In 1995, Lasch argued that this new class ‘retained many of the vices of aristocracy without its virtues,’ lacking the sense of ‘reciprocal obligation’ that had been a feature of the old order’.
Deneen adds that Lasch held that the elites—by which he meant not just the super-wealthy but also their managerial coat holders and professional apologists—were undermining the country’s promise as a constitutional republic with their prehensile greed, their asocial cultural values, and their absence of civic responsibility.

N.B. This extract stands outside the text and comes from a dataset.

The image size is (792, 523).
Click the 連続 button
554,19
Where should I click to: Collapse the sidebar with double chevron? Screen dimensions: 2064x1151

Lofgren: “The objective of the predatory super-rich and their political handmaidens is to discredit and destroy the traditional nation state and auction its resources to themselves”. Their aims:
“(T)o create a “tollbooth” economy, whereby more and more of our highways, bridges, libraries, parks, and beaches are possessed by private oligarchs who will extract a toll from the rest of us”. He demands:
“Was this the vision of the Founders? Was this why they believed governments were instituted among men—that the very sinews of the state should be possessed by the wealthy in the same manner that kingdoms of the Old World were the personal property of the monarch?”
Posted on January 29, 2013, in Civil servants, Corporate political nexus, Democracy undermined, Government, Revolving door, Vested interests and tagged Christopher Lasch, George Monbiot, Mike Lofgren, Patrick J. Deneen, The Revolt of the Elites, The Revolt of the Rich. Bookmark the permalink. Leave a comment.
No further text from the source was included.